- [Text excerpt]:
By the time we got to the 9th hole all the caddies
were into it , phone numbers were being exchanged and nobody knew whether they
were Arthur or Martha .We then knew that Simon was well away because his
caddie was straight as a dye and definitely had never had hormone treatment .
After a quick show, we were entertained by the thought of who were going to
win the major prizes - Harold kept us guessing by putting on a sumptuous
buffet and then came the awards - longest drive (we were sure our group had
won it but it went to Johnny Mathis who we thought had never held a club in
his life ). Then closest to the pin on the 5th hole was not awarded because no
one was closest to the pin - actually Sam between you and me we believe it was
because the bar fine had not turned up and there was no prize so maybe next
time there will be two ! The lowest net score was won by Simon and not
because of the 21beers he consumed around the course but because of merit .

- [Stated exercise]:
Answer these questions from the golf day account:
(a) Who was given the longest drive award?
(b) On which hole was the closest-to-the-pin prize played?
(c) Who won the lowest net score?
The records that come next have no connection to the golf day account.

- [Supplied records]:

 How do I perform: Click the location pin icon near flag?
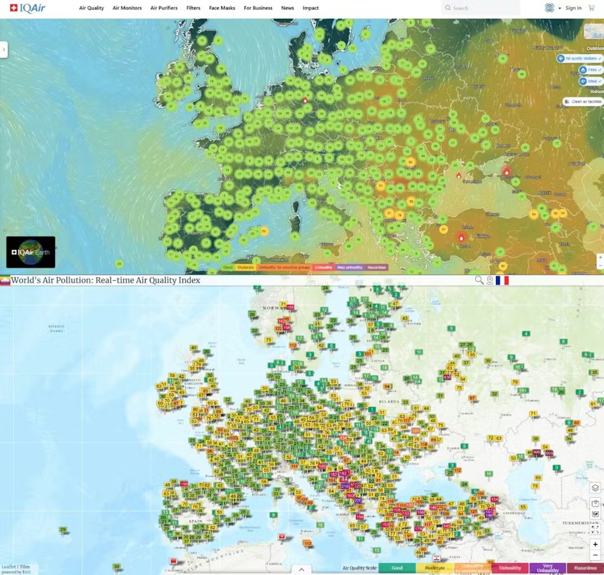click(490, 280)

...

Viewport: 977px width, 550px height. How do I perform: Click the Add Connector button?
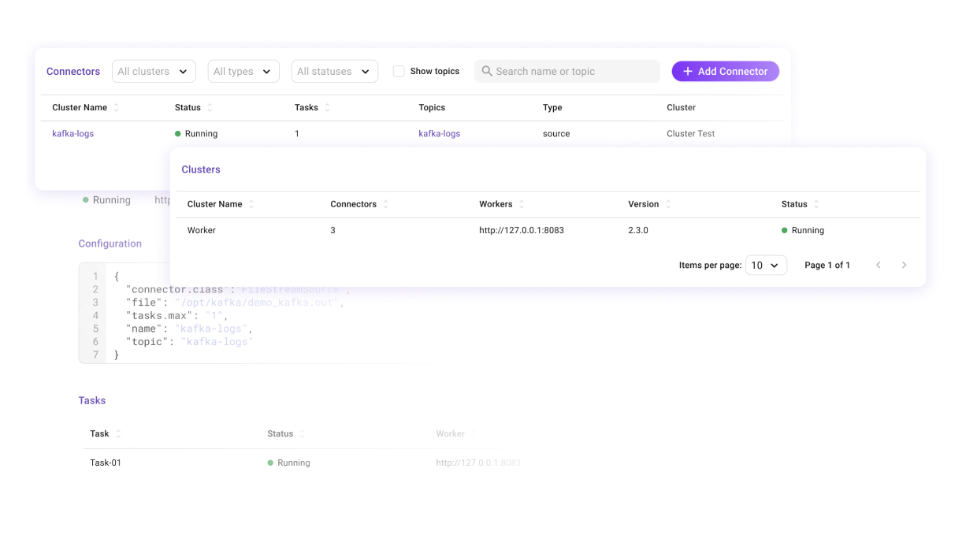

==

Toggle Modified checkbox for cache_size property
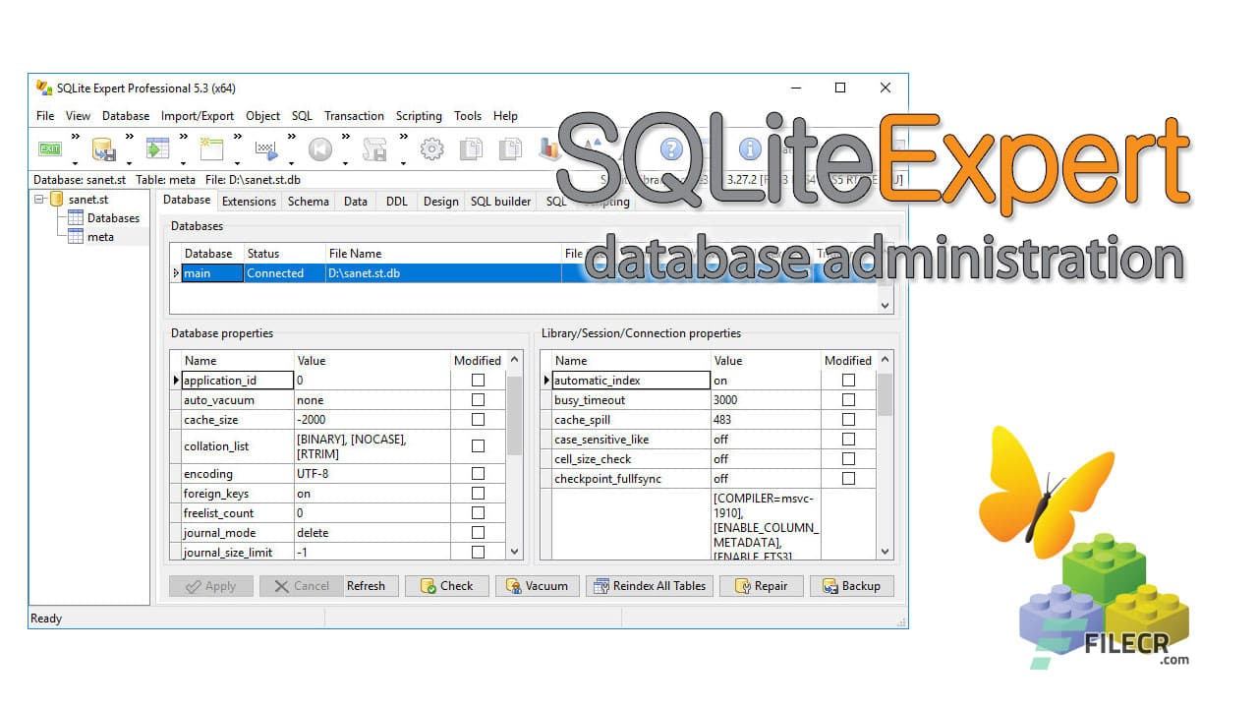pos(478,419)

- [Worked solution]:
(a) Johnny Mathis
(b) The 5th hole
(c) Simon